# [Exercise materials]
-- Opening Marker --

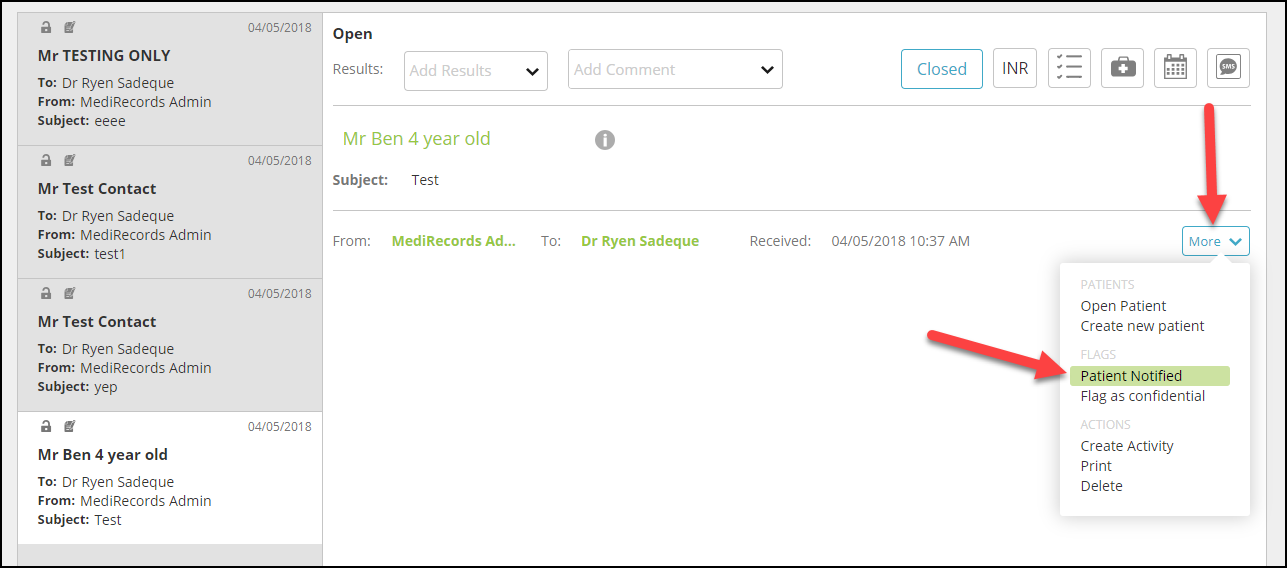The image size is (1287, 568).
Task: Select the message with subject test1
Action: tap(170, 212)
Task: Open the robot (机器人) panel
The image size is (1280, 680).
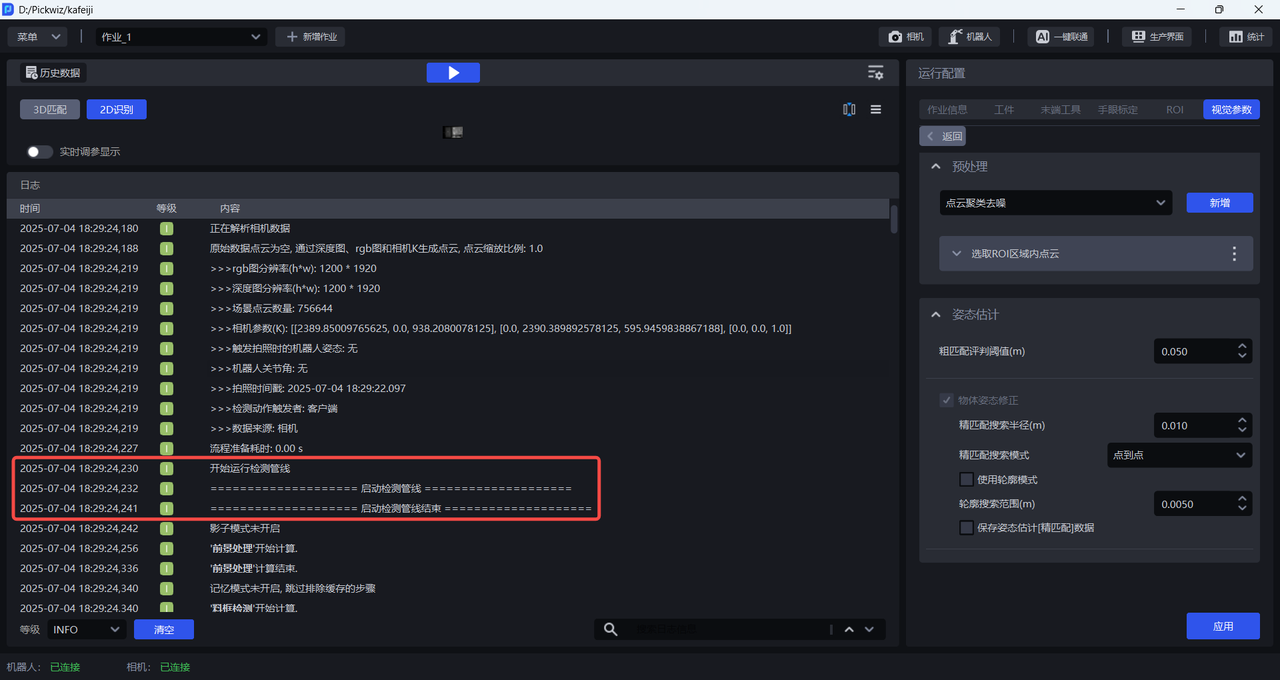Action: 970,37
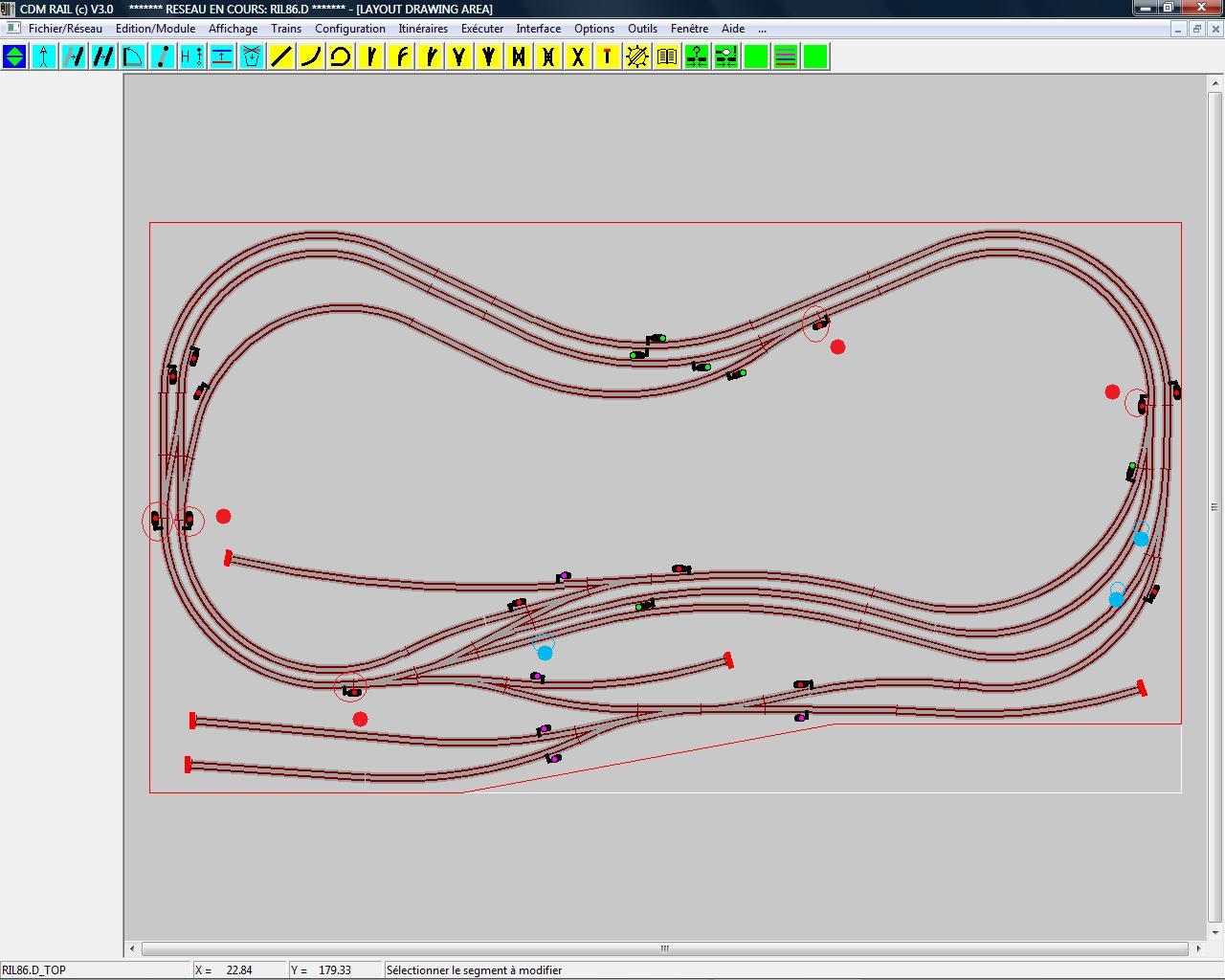This screenshot has height=980, width=1225.
Task: Click the red T buffer stop tool
Action: click(x=608, y=57)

-- Closing Marker --

# [Work instructions]
Your reply should hold only the lines from the one that contains "Task: Open the robot (机器人) panel" through the last line of the records above, exact and complete, and no pictures.

# [Exercise result]
Task: Open the robot (机器人) panel
The image size is (1280, 680).
Action: 970,37
This screenshot has height=980, width=1225.
Task: Click the red T buffer stop tool
Action: click(x=608, y=57)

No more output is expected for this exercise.